Tuntutan itu datang dari warga SP1 Karya Makmur, SP2 Terusan Makmur, dan SP3 Tri Tunggal Jaya semuanya wilayah eks-transmigrasi yang masuk dalam skema kemitraan PIR (Perkebunan Inti Rakyat) sejak dekade 1990-an.

Skema yang semula dijanjikan sebagai “kemitraan saling menguntungkan” itu kini dianggap berubah menjadi alat kontrol ekonomi dan politik.

Menurut warga, sistem bagi hasil yang diterapkan tak transparan.

Harga tebu kerap berubah tanpa kejelasan, sementara pengambilan keputusan hanya melibatkan pihak perusahaan dan birokrat lokal.

“Kami ini seperti hidup di kandang sendiri tapi diberi makan oleh orang lain,” ujar Ngadiman, tokoh masyarakat SP2.

“Lahan kami, tapi dikuasai orang lain.
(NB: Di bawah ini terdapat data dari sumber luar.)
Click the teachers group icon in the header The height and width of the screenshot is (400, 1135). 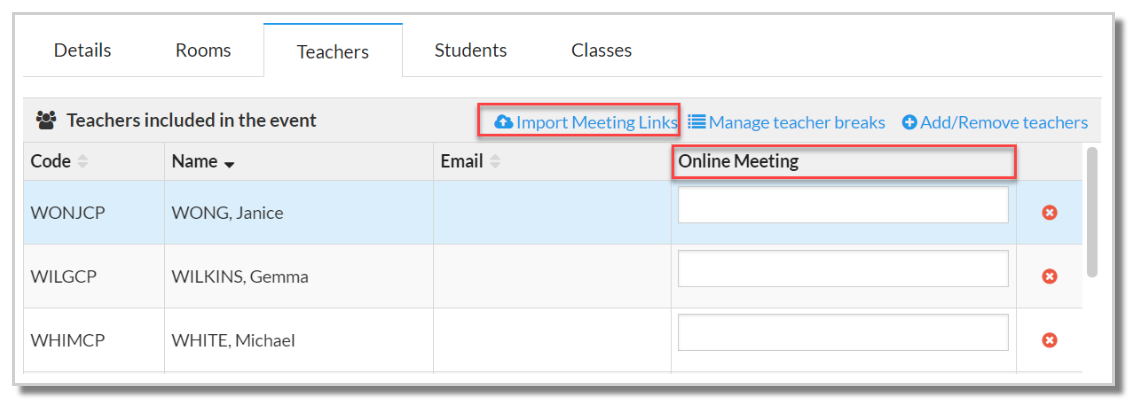[x=48, y=121]
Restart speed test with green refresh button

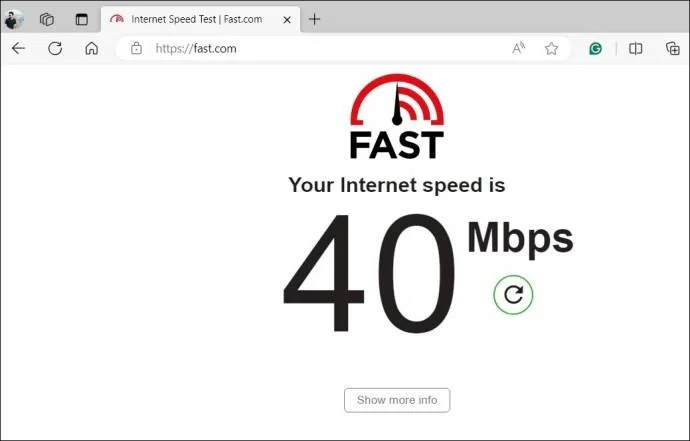pyautogui.click(x=513, y=294)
Kalau skema plasma ini hanya menguntungkan satu pihak, lebih baik dikembalikan ke rakyat,” tambahnya.

Gerakan warga ini didukung elemen mahasiswa dari Universitas Malahayati, UNILA, UIN Raden Intan, hingga STKIP PGRI.
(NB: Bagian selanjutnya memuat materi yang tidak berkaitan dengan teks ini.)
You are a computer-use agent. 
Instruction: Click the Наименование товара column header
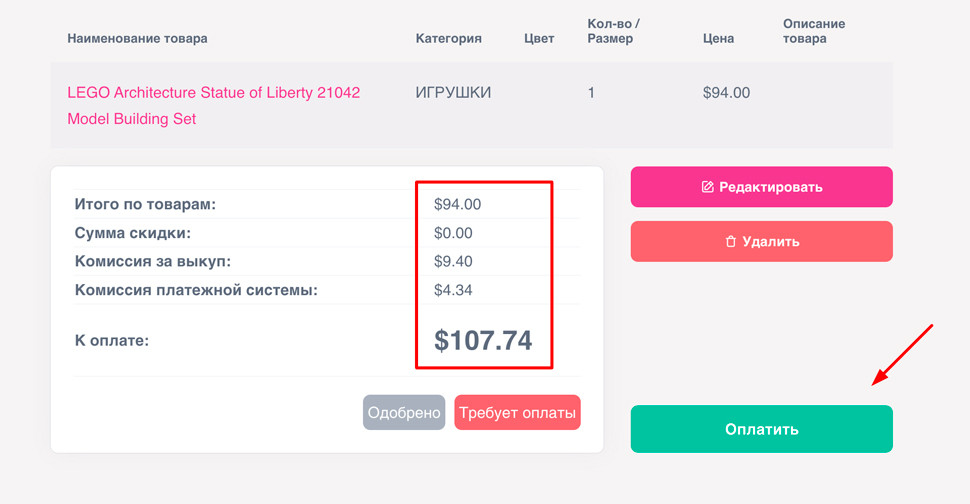point(138,38)
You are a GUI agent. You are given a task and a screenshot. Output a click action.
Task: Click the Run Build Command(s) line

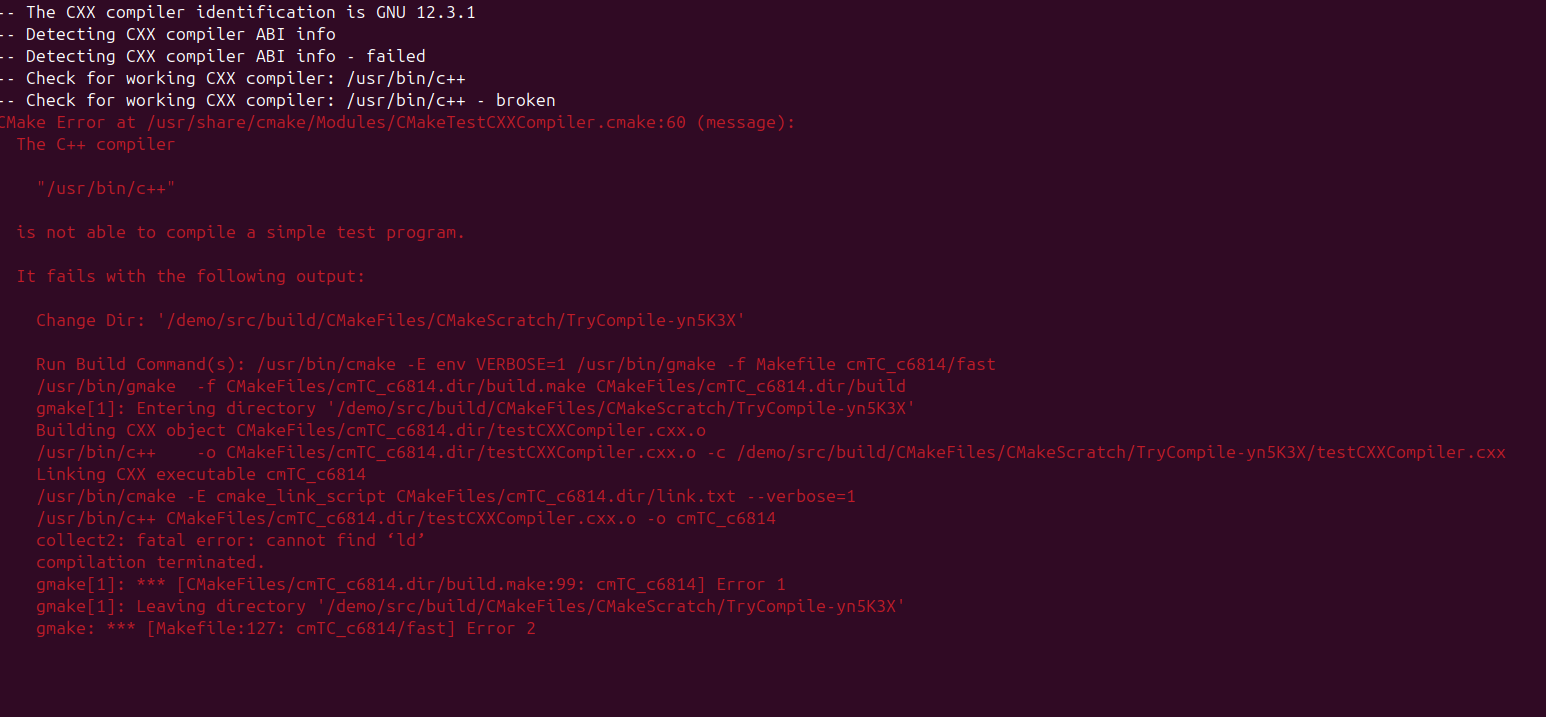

Mereka mendesak pembongkaran total skema plasma dan pengembalian hak kelola lahan kepada masyarakat secara penuh.

“Ini bukan cuma soal ekonomi, tapi soal martabat,” kata Muhammad Kamal, Presiden Mahasiswa Universitas Malahayati. “Negara tak boleh membiarkan rakyatnya hidup dari Rp 250 ribu per bulan di atas tanah mereka sendiri.”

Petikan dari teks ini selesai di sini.